+++ KUTIPAN TEKS
1.1.2        Sejarah Perkembangan BPR
Sejarah terbentuknya Bank Perkreditan Rakyat (BPR) dimulai sejak jaman penjajahan Belanda, Perkreditan Rakyat di Indonesia dimulai sejak abad 19 dengan berdirinya Bank Kredit Rakyat (BKR), yang dibangun dengan tujuan membantu para petani, pegawai, dan buruh agar dapat melepaskan diri dari jeratan para lintah darat (rentenir) yang membebankan dengan bunga sangat tinggi. Pada masa Pemerintahan Koloni Belanda, Perkreditan Rakyat dikenal masyarakat dengan istilah Lumbung Desa, Bank Desa, Bank Tani, dan Bank Dagang Desa, yang saat itu hanya ada di Jawa dan Bali. Tahun 1929 berdiri badan yang menangani kredit di pedesaan yaitu, Badan Kredit Desa (BKD) yang terdapat di pulau Jawa & Bali, sementara untuk Pengawasan dan Pembinaan, Pemerintah Kolonial Belanda membentuk Kas Pusat dan Dinas Perkreditan Rakyat, dengan nama lembaga yaitu Instansi Kas Pusat (IKP).
++++++
■ **SOAL DAN TUGAS**:
[a] Jawab pertanyaan berikut berdasarkan teks sejarah BPR:
(i) Sejak abad ke berapa perkreditan rakyat di Indonesia dimulai?
(ii) Pada masa Pemerintahan Koloni Belanda, di wilayah mana saja Lumbung Desa, Bank Desa, Bank Tani, dan Bank Dagang Desa berada?
(iii) Pada tahun berapa Badan Kredit Desa (BKD) berdiri?
[b] Tolong tuliskan kembali bagian teks sejarah BPR tanpa perubahan apa pun, mulai dari "1.1.2        Sejarah Perkembangan" hingga "Kas Pusat (IKP).", termasuk kata-kata penutup tersebut.
+++ INFORMASI YANG DIBERIKAN
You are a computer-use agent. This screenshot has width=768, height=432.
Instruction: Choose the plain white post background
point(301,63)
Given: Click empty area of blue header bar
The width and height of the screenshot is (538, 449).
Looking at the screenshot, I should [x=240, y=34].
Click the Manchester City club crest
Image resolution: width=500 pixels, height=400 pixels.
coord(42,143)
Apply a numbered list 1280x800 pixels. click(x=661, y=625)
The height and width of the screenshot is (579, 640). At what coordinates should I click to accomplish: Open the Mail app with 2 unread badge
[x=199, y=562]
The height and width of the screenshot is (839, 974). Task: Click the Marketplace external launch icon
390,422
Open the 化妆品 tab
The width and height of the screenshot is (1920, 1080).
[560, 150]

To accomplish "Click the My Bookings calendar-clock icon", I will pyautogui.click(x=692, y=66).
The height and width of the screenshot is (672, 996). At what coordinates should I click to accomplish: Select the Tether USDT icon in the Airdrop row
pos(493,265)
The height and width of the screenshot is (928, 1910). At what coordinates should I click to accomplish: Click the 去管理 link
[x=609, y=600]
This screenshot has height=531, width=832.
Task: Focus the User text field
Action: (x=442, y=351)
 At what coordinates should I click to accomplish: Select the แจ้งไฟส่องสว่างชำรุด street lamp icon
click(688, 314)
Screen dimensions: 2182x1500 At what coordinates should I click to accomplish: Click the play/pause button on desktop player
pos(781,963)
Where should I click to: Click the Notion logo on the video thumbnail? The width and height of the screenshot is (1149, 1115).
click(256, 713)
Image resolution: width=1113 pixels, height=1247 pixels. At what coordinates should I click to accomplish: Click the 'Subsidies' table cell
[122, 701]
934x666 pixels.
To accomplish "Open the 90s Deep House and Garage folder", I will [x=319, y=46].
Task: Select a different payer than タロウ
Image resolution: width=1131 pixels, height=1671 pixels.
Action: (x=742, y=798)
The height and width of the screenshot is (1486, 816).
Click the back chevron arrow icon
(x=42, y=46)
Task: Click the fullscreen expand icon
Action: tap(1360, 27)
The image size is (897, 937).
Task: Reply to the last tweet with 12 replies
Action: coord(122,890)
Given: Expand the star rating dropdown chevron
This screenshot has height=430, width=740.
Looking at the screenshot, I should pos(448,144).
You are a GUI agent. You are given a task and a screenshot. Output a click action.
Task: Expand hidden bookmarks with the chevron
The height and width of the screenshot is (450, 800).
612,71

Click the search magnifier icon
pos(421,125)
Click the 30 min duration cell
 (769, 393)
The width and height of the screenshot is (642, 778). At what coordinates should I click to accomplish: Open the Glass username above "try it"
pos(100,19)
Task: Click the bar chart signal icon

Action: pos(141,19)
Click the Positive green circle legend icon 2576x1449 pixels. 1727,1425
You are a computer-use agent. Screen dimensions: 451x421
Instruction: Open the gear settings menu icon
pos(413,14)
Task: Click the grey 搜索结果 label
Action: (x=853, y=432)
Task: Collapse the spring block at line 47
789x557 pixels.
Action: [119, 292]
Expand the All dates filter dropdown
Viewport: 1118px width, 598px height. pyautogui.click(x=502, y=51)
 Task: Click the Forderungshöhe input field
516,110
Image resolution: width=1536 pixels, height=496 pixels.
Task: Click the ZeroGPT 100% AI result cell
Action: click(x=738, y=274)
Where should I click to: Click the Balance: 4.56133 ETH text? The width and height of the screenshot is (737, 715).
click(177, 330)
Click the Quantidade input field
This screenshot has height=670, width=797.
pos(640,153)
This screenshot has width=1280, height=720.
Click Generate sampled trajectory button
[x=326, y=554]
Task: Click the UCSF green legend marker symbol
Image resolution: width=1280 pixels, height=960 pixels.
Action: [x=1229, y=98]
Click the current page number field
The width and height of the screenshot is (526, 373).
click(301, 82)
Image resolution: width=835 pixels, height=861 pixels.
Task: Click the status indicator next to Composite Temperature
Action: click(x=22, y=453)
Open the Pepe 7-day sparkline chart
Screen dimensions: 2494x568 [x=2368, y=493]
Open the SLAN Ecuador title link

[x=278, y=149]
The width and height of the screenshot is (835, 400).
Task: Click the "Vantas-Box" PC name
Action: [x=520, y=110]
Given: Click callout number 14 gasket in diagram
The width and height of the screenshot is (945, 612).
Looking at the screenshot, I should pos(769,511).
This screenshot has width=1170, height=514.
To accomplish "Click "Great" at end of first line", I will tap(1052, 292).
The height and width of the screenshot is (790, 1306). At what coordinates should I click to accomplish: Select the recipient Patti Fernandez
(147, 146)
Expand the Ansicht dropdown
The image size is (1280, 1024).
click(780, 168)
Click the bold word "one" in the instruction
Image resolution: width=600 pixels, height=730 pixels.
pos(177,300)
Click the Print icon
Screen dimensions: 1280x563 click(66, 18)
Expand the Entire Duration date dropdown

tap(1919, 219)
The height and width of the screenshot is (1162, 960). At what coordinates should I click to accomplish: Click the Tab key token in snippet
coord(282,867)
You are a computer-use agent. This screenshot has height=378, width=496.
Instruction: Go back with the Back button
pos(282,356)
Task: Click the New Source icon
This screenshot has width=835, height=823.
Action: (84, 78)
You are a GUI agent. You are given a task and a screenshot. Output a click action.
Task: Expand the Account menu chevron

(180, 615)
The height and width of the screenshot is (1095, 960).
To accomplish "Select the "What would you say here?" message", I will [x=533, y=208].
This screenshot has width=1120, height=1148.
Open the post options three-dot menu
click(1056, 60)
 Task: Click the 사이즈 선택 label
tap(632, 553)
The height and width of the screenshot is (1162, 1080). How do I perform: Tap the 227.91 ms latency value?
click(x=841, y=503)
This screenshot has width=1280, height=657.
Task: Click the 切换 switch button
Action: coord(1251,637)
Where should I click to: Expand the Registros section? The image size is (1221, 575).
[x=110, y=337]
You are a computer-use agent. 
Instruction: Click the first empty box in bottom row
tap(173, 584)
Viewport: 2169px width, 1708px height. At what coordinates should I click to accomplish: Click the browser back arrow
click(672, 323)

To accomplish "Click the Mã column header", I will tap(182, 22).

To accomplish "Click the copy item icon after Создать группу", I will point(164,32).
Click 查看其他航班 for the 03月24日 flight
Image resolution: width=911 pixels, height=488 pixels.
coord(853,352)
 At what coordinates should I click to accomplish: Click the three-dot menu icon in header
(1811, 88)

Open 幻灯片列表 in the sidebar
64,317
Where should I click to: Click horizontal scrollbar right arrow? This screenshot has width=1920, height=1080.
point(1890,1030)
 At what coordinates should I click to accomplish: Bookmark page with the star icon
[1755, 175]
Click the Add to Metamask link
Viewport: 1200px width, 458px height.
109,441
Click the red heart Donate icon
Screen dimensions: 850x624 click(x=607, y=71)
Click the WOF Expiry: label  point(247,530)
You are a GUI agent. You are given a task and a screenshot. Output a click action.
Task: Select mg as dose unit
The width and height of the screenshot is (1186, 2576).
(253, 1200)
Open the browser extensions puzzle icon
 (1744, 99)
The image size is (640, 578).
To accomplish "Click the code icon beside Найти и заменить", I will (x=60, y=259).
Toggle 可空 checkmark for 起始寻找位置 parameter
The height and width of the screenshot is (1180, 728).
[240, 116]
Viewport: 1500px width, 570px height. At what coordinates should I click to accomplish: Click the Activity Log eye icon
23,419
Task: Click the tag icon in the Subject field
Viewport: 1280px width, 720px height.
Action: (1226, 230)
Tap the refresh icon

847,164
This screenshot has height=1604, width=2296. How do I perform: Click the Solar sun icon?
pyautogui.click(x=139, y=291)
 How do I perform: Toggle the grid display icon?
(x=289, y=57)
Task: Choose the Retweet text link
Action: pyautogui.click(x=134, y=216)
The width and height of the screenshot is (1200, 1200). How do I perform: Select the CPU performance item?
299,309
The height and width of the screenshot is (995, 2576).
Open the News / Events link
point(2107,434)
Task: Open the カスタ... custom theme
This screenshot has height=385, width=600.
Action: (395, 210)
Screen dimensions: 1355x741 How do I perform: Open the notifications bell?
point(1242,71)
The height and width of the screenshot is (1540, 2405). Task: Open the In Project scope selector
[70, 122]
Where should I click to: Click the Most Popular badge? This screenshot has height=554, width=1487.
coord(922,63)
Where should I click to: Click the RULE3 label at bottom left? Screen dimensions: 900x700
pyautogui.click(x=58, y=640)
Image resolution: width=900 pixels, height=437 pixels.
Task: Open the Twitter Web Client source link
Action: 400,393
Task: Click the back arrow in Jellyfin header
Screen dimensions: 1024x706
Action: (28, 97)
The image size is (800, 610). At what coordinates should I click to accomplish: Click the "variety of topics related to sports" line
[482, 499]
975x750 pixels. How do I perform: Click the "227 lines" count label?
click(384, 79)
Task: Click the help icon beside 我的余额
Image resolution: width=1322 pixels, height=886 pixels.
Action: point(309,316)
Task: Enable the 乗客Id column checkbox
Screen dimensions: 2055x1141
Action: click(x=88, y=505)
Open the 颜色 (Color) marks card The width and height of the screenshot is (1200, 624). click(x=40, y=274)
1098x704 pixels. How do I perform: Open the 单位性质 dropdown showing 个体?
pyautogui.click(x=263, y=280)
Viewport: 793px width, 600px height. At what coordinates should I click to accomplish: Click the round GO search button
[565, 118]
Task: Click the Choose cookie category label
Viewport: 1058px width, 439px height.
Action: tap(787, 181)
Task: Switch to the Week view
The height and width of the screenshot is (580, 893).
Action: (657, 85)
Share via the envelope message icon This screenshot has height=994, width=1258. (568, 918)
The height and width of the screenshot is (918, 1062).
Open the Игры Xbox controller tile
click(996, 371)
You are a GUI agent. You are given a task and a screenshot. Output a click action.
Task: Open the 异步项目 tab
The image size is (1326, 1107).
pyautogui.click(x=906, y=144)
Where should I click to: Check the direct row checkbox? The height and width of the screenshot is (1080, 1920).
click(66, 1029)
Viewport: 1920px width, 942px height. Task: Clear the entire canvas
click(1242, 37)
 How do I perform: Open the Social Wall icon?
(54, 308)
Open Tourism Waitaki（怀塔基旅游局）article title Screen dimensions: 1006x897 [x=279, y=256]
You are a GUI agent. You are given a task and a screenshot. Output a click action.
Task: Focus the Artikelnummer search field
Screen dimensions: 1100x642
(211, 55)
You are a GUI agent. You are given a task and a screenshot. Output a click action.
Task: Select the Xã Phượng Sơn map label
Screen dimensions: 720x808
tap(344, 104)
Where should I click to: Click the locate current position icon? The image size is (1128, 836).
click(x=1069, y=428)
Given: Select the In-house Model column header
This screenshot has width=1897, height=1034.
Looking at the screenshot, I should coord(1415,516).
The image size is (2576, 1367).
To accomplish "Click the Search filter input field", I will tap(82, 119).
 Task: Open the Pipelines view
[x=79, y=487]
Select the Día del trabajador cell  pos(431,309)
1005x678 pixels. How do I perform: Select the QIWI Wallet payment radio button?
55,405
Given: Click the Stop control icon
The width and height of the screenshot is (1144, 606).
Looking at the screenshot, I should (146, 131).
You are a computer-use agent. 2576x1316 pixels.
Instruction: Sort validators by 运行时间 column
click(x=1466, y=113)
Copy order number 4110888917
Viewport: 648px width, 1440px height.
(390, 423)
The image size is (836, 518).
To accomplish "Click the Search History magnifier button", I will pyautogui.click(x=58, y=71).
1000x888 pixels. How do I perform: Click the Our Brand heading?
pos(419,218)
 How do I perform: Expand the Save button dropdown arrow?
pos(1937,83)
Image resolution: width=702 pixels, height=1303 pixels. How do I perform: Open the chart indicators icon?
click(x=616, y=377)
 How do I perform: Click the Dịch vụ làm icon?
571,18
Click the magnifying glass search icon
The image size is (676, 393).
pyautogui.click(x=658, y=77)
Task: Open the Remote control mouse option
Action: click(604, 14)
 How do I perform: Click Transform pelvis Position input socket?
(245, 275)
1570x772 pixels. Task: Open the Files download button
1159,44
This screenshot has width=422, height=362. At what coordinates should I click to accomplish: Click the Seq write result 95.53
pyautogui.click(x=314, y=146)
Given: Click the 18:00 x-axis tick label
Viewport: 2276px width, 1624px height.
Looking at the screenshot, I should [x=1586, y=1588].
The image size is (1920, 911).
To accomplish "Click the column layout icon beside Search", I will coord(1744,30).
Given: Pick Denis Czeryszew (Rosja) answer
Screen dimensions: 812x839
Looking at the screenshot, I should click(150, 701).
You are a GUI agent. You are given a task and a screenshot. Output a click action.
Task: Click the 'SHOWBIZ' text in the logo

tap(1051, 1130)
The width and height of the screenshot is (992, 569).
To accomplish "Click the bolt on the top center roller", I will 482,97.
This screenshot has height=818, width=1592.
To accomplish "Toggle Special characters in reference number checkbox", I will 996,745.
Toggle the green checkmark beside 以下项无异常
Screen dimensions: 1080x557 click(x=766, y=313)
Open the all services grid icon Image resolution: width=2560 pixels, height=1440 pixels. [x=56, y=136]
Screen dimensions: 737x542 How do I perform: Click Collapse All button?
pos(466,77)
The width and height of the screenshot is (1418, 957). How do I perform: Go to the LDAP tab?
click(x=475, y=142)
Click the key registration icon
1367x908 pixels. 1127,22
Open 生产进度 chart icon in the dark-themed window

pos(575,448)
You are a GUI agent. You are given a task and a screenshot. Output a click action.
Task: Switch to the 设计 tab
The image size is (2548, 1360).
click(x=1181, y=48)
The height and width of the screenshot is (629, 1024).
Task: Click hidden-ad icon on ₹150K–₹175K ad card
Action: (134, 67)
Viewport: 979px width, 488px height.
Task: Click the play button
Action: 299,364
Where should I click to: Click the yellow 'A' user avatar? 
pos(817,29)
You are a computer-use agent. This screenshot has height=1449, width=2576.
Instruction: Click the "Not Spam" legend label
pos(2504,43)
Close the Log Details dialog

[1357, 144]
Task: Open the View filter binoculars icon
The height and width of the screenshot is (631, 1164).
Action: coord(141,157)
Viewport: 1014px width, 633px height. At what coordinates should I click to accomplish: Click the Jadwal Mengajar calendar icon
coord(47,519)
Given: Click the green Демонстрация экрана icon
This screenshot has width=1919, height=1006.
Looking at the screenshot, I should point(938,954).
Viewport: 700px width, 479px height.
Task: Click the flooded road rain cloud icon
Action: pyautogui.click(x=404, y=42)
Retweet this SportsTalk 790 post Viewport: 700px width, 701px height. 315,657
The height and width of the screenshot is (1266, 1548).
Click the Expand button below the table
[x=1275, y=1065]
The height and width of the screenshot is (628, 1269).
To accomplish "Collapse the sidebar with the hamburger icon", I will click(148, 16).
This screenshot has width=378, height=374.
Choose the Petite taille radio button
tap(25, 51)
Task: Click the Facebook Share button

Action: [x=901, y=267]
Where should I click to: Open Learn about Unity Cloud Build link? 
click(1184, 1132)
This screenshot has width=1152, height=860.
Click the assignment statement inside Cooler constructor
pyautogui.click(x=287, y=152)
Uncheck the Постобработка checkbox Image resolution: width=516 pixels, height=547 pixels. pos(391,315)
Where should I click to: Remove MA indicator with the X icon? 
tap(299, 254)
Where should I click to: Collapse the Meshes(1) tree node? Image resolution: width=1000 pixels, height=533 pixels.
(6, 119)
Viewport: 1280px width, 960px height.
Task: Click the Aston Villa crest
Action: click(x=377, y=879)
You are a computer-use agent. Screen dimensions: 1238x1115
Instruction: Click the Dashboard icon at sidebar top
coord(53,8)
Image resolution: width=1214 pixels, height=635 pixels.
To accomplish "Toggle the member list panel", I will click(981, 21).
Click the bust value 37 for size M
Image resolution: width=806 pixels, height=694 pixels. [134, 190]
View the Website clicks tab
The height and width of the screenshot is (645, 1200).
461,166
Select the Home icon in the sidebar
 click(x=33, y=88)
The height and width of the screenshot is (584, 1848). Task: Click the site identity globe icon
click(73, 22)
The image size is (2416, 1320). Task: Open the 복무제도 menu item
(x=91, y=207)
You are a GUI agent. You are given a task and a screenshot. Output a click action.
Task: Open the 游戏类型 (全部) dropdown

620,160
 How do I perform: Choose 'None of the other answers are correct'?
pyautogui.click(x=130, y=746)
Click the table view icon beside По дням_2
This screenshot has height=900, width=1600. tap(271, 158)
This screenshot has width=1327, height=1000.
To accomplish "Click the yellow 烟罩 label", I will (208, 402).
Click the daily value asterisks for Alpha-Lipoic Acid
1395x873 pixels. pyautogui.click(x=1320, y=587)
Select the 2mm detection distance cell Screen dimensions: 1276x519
++++++
■ **JAWABAN LATIHAN**:
[a]
(i) Abad 19.
(ii) Jawa dan Bali.
(iii) Tahun 1929.

[b]
1.1.2        Sejarah Perkembangan BPR
Sejarah terbentuknya Bank Perkreditan Rakyat (BPR) dimulai sejak jaman penjajahan Belanda, Perkreditan Rakyat di Indonesia dimulai sejak abad 19 dengan berdirinya Bank Kredit Rakyat (BKR), yang dibangun dengan tujuan membantu para petani, pegawai, dan buruh agar dapat melepaskan diri dari jeratan para lintah darat (rentenir) yang membebankan dengan bunga sangat tinggi. Pada masa Pemerintahan Koloni Belanda, Perkreditan Rakyat dikenal masyarakat dengan istilah Lumbung Desa, Bank Desa, Bank Tani, dan Bank Dagang Desa, yang saat itu hanya ada di Jawa dan Bali. Tahun 1929 berdiri badan yang menangani kredit di pedesaan yaitu, Badan Kredit Desa (BKD) yang terdapat di pulau Jawa & Bali, sementara untuk Pengawasan dan Pembinaan, Pemerintah Kolonial Belanda membentuk Kas Pusat dan Dinas Perkreditan Rakyat, dengan nama lembaga yaitu Instansi Kas Pusat (IKP).